Within a year the image of a river in flames became a key fulcrum for political action, spurring the suite of laws that helped make the United States a global beacon for environmental reform: The Clean Air Act of 1970, the Clean Water Act of 1972, the Endangered Species Act of 1973 and a federal Environmental Protection Agency to put it all into action.

With the Mars-ification of New York City’s air this week from climate-change-enabled wildfires, we at last have an iconic image of the extreme peril into which this generation of lawmakers have plunged us. The smoky, orange haze has literally draped us in mourning — mourning for the lost clean air that we were privileged to breath since the Clean Air Act was passed; mourning for the birds and other wildlife that cannot go indoors and escape the asphyxiating cloud; mourning for the precious time we’ve lost battling ignorant indifference to scientific fact.
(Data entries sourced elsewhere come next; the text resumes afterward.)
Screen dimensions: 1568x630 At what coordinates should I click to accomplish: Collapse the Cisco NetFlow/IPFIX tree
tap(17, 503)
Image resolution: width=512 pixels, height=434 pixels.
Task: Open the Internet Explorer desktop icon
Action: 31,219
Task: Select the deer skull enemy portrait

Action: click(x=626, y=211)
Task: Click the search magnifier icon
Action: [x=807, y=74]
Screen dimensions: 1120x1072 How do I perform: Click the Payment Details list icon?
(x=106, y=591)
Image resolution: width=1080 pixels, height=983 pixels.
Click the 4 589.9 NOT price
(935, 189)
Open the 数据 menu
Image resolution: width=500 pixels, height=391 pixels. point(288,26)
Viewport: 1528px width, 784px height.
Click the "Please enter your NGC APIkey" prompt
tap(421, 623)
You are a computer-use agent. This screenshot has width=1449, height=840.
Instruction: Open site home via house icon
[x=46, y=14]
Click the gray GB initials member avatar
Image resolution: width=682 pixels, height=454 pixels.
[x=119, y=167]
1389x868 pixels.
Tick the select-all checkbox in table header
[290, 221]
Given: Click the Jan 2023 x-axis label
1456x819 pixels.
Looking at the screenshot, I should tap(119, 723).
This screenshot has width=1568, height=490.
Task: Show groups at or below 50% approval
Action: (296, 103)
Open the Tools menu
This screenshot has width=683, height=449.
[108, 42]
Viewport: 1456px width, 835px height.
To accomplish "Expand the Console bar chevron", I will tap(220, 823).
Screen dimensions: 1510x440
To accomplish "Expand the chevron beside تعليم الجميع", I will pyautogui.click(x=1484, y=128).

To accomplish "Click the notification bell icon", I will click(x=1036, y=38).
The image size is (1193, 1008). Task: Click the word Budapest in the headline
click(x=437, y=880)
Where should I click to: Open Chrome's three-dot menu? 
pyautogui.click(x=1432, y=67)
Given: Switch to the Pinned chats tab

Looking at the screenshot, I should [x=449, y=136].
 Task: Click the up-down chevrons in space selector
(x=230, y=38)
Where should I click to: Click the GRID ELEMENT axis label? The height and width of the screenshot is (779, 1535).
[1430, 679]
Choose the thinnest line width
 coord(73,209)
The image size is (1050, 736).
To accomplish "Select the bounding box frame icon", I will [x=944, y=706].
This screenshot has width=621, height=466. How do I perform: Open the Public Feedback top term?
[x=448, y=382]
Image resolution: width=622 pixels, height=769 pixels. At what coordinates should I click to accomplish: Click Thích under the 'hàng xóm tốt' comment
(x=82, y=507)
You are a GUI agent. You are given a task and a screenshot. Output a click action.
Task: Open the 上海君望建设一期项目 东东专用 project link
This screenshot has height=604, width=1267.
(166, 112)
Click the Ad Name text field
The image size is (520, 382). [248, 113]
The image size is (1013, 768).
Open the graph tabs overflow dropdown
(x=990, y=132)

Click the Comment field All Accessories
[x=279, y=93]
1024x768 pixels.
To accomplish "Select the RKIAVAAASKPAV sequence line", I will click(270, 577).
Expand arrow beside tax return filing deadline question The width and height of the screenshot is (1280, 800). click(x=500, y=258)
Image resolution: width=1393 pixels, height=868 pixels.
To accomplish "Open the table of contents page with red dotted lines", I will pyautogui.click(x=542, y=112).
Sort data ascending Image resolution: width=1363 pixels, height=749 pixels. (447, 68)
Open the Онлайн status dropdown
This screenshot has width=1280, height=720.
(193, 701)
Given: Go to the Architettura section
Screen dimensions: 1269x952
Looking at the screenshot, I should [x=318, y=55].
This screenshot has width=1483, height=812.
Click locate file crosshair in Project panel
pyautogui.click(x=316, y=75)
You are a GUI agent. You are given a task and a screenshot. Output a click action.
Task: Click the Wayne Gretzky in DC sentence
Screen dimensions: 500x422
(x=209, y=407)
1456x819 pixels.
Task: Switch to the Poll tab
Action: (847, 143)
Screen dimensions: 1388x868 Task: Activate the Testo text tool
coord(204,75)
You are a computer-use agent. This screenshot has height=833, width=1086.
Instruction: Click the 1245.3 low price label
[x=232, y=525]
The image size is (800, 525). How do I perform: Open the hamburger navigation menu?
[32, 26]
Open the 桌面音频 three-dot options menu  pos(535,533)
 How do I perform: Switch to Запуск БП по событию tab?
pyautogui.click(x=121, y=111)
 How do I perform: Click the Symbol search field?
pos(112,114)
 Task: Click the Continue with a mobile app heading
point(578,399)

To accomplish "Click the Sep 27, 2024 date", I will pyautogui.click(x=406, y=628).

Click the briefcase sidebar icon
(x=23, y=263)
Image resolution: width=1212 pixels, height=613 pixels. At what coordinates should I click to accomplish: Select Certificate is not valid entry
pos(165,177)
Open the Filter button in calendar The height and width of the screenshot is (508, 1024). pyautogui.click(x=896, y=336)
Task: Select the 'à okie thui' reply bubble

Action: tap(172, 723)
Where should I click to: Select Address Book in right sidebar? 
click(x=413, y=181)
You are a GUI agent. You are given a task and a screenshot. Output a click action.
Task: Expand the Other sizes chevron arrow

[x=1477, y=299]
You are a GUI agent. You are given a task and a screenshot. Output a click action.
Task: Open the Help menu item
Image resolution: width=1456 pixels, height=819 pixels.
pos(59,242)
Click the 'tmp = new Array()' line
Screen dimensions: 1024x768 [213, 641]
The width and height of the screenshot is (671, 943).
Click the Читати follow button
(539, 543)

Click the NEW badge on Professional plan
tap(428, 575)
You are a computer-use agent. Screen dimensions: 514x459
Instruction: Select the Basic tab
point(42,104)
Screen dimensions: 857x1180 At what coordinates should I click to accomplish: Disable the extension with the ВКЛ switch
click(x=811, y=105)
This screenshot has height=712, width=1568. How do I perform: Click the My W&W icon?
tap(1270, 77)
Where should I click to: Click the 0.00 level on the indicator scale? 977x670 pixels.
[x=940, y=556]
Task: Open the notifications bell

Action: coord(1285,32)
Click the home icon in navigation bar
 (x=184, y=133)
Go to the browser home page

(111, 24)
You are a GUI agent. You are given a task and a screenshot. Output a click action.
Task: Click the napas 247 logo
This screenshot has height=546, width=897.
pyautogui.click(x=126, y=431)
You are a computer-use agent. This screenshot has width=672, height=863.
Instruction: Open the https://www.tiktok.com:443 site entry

How ironic that this terrifying image should come after a Supreme Court majority, put in place by a minority of American voters, should effectively defang the Environmental Protection Agency not once but twice. First by ruling a year ago that the EPA literally had no agency to place limits on carbon dioxide emissions. Second, this very year, by invalidating a broad swath of the Clean Water Act that promises to do to our waters what the present wildfires are doing to our air.

In our present distracted media moment, words and verbal sparring can only go so far. It is in specious, whataboutist rhetoric that climate change denialism has found its most fertile ground. “What about the normal cycles of the planet that have dropped and raised temperatures over the millennia?” “What about last winter’s polar vortx that brought a passing cold snap to the backyards of the Carolinas?” the denialists moan. These are the stale, distorted gaslights that the intentionally blindfolded use to hold on to more than their fair share of sway in this country’s politics. These are the “opinions” that resulted in a Supreme Court that actively seeks the unraveling of all the good intentions the Cuyahoga River fire spawned.

We now have a Cuyahoga moment for the new millennium. We have a “Freedom” Tower bathed in Martian smoke, radiating to the world the punishment that freedom from regulation brings.

Now is the time for every citizen who understands the horror this image portends to crush the denialist whataboutism under their marching heels.

We have our signifier. Let’s make it significant.